_WHAT THIS TASK INVOLVES_
The whole of the data is to be duplicated precisely.

+++++

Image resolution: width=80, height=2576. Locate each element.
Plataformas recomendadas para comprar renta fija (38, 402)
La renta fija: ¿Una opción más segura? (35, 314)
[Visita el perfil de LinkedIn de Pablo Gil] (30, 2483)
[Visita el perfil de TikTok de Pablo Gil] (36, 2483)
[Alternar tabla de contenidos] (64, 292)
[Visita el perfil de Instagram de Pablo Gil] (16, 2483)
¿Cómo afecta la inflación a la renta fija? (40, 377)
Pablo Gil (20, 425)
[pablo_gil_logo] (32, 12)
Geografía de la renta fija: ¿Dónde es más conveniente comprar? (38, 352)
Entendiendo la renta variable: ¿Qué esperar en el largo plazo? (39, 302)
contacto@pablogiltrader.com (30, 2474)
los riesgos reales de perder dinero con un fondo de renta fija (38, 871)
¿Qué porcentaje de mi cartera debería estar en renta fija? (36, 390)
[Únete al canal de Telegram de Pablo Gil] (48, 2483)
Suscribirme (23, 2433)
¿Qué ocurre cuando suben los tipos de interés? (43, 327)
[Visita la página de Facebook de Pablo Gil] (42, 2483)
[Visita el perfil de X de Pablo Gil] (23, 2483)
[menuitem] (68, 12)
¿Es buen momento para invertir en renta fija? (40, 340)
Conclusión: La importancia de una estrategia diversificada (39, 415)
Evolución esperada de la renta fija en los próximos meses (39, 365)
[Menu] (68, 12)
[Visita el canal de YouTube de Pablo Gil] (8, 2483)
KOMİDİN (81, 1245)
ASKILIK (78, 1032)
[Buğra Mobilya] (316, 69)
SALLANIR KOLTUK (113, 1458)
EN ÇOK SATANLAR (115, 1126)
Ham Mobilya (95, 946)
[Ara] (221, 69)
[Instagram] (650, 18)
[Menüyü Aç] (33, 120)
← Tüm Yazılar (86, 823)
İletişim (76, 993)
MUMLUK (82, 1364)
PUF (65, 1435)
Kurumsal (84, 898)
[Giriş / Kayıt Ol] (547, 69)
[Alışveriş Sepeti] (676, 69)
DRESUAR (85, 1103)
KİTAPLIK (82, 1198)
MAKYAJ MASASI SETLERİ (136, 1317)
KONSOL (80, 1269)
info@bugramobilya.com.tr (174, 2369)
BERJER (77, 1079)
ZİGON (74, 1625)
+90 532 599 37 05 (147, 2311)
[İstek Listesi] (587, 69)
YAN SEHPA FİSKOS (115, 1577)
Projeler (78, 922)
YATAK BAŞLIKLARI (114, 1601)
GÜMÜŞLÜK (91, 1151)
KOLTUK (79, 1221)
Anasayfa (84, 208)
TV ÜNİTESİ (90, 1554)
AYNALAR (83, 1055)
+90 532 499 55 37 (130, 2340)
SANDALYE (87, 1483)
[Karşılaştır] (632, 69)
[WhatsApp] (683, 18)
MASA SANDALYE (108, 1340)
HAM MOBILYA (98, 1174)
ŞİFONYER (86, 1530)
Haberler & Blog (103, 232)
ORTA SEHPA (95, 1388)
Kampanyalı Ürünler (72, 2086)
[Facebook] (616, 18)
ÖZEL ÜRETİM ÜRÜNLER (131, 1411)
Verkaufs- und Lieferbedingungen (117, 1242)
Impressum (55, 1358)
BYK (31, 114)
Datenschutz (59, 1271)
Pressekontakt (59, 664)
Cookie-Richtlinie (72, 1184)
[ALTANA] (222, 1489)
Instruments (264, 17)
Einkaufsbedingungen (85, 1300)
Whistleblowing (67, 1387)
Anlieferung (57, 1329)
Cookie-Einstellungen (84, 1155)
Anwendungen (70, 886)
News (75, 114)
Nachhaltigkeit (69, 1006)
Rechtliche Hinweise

+++++

_SOLUTION TO THE EXERCISE_
Image resolution: width=80, height=2576. Locate each element.
Plataformas recomendadas para comprar renta fija (38, 402)
La renta fija: ¿Una opción más segura? (35, 314)
[Visita el perfil de LinkedIn de Pablo Gil] (30, 2483)
[Visita el perfil de TikTok de Pablo Gil] (36, 2483)
[Alternar tabla de contenidos] (64, 292)
[Visita el perfil de Instagram de Pablo Gil] (16, 2483)
¿Cómo afecta la inflación a la renta fija? (40, 377)
Pablo Gil (20, 425)
[pablo_gil_logo] (32, 12)
Geografía de la renta fija: ¿Dónde es más conveniente comprar? (38, 352)
Entendiendo la renta variable: ¿Qué esperar en el largo plazo? (39, 302)
contacto@pablogiltrader.com (30, 2474)
los riesgos reales de perder dinero con un fondo de renta fija (38, 871)
¿Qué porcentaje de mi cartera debería estar en renta fija? (36, 390)
[Únete al canal de Telegram de Pablo Gil] (48, 2483)
Suscribirme (23, 2433)
¿Qué ocurre cuando suben los tipos de interés? (43, 327)
[Visita la página de Facebook de Pablo Gil] (42, 2483)
[Visita el perfil de X de Pablo Gil] (23, 2483)
[menuitem] (68, 12)
¿Es buen momento para invertir en renta fija? (40, 340)
Conclusión: La importancia de una estrategia diversificada (39, 415)
Evolución esperada de la renta fija en los próximos meses (39, 365)
[Menu] (68, 12)
[Visita el canal de YouTube de Pablo Gil] (8, 2483)
KOMİDİN (81, 1245)
ASKILIK (78, 1032)
[Buğra Mobilya] (316, 69)
SALLANIR KOLTUK (113, 1458)
EN ÇOK SATANLAR (115, 1126)
Ham Mobilya (95, 946)
[Ara] (221, 69)
[Instagram] (650, 18)
[Menüyü Aç] (33, 120)
← Tüm Yazılar (86, 823)
İletişim (76, 993)
MUMLUK (82, 1364)
PUF (65, 1435)
Kurumsal (84, 898)
[Giriş / Kayıt Ol] (547, 69)
[Alışveriş Sepeti] (676, 69)
DRESUAR (85, 1103)
KİTAPLIK (82, 1198)
MAKYAJ MASASI SETLERİ (136, 1317)
KONSOL (80, 1269)
info@bugramobilya.com.tr (174, 2369)
BERJER (77, 1079)
ZİGON (74, 1625)
+90 532 599 37 05 (147, 2311)
[İstek Listesi] (587, 69)
YAN SEHPA FİSKOS (115, 1577)
Projeler (78, 922)
YATAK BAŞLIKLARI (114, 1601)
GÜMÜŞLÜK (91, 1151)
KOLTUK (79, 1221)
Anasayfa (84, 208)
TV ÜNİTESİ (90, 1554)
AYNALAR (83, 1055)
+90 532 499 55 37 (130, 2340)
SANDALYE (87, 1483)
[Karşılaştır] (632, 69)
[WhatsApp] (683, 18)
MASA SANDALYE (108, 1340)
HAM MOBILYA (98, 1174)
ŞİFONYER (86, 1530)
Haberler & Blog (103, 232)
ORTA SEHPA (95, 1388)
Kampanyalı Ürünler (72, 2086)
[Facebook] (616, 18)
ÖZEL ÜRETİM ÜRÜNLER (131, 1411)
Verkaufs- und Lieferbedingungen (117, 1242)
Impressum (55, 1358)
BYK (31, 114)
Datenschutz (59, 1271)
Pressekontakt (59, 664)
Cookie-Richtlinie (72, 1184)
[ALTANA] (222, 1489)
Instruments (264, 17)
Einkaufsbedingungen (85, 1300)
Whistleblowing (67, 1387)
Anlieferung (57, 1329)
Cookie-Einstellungen (84, 1155)
Anwendungen (70, 886)
News (75, 114)
Nachhaltigkeit (69, 1006)
Rechtliche Hinweise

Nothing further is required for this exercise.